Anche oggi, riflette Montanari, l'organizzazione ecclesiastica è carente, soprattutto dal punto di vista culturale, molti sacerdoti vengono da altri paesi e non sono preparati a riconoscere e divulgare il nostro patrimonio, che, ovviamente, passa anche per le mani del clero, ma se alle mani non corrispondono testa e cervello, ecco che non se ne capisce l'immenso valore e gli stessi arcivescovi, non sempre e non tutti si sono resi conto del tesoro che possedevano. Ma allo studioso piace, alla fine, sottolineare ancora il messaggio di pace che i beni culturali ravennati, con i loro monumenti “patrimonio dell’umanità”, possono indirizzare a tutto il mondo: “Le parole patrimonio dell’umanità” vengono dall’Unesco. Ma le parole per la pace , nel contesto che si espone, sono nuove. E’ nuovo, infatti, aggiungere l’argomentazione dei beni culturali alle argomentazioni religiose e filosofico-politiche per la pace. Le argomentazioni religiose o filosofico-politiche procedono in modo deduttivo da principi universali, i beni culturali, invece, procedono per induzione. L’argomentazione dei principi universali è di natura teoretica; il metodo dei beni culturali, invece, è di natura empirica. I principi universali sono ideali; i principi dei beni culturali reali.

A questo punto è necessario scrivere che, non contro i principi universali promotori della pace globale contro la guerra globale, ma in diversità di metodo argomentativo, si asserisce che fondamento della costruzione mondiale della pace è il patrimonio universale dei beni culturali dell’umanità. Oggi si sfruttano i giacimenti di diamanti, petrolio, uranio; si impegnano eserciti costosissimi per una impresa tecnologica che degradandosi continuamente, per terribile entropia, nell’accumulo di armamenti e arsenali nucleari, porta l’umanità verso il baratro dell’estinzione, ma si lascia da parte la filosofia dei beni culturali, cioè quella realtà del potenziale collettivo dell’intelletto umano universale che solo potrebbe arrestare la guerra, e portare alla pace. Il patrimonio dell’umanità, in cui Ravenna è intrinsecamente radicata, è Res Publica, è la vera ricchezza delle nazioni.

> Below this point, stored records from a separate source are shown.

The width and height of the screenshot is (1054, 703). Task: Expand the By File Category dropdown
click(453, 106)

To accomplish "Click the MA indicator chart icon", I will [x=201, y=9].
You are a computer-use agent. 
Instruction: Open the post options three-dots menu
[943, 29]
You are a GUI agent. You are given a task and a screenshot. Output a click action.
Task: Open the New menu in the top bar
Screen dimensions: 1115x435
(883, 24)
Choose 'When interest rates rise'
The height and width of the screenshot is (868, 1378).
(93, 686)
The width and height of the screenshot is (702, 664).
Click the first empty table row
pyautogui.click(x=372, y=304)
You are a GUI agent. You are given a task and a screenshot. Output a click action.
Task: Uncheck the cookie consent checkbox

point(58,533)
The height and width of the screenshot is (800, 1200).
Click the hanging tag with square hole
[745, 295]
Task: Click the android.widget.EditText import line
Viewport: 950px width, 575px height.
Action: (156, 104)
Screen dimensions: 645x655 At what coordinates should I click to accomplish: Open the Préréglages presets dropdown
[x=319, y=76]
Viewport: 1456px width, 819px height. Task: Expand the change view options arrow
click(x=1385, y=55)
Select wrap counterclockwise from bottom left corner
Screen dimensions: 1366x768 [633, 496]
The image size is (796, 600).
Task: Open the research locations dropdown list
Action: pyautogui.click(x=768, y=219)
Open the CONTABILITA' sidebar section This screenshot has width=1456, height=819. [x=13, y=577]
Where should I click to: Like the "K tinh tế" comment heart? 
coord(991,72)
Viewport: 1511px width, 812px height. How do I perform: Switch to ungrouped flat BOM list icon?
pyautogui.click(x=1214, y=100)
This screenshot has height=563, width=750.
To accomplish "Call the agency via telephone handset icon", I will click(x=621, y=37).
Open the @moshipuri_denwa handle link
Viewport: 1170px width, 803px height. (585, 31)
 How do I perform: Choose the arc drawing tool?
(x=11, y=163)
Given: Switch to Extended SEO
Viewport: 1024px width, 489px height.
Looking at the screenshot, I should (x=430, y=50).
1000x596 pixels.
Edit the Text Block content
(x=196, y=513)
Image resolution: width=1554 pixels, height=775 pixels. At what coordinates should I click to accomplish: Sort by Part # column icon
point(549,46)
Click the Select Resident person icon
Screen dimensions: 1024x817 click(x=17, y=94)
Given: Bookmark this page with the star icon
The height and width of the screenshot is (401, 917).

Solo attraverso un’azione pubblica di comunicazione e partecipazione le coscienze degli uomini e delle donne entrano in possesso di questo patrimonio. Contro questa libertà-liberazione stanno le strumentazioni del degrado critico, della massificazione e della comunicazione sostanziate dai soli criteri del consumo e dell’accumulo capitalistico alienante e oppressivo. In una globalizzazione, in cui l’immagine tende a degenerare e la manualità tende a scomparire, la terapia dei beni culturali non parrà solo una immunizzazione, un preservativo di conservazione e tutela, dovrà essere piuttosto la sinergia creativa che realizza il futuro del passato nell’evoluzione della civiltà umana.

C’è da augurarsi che le Accademie mondiali, le Istituzioni planetarie, le Religioni universali escano dall’autoghettizzazione e, affacciandosi agli orizzonti della Terra, insegnino a trasformare il passato dei giacimenti culturali in beni garanti del futuro”.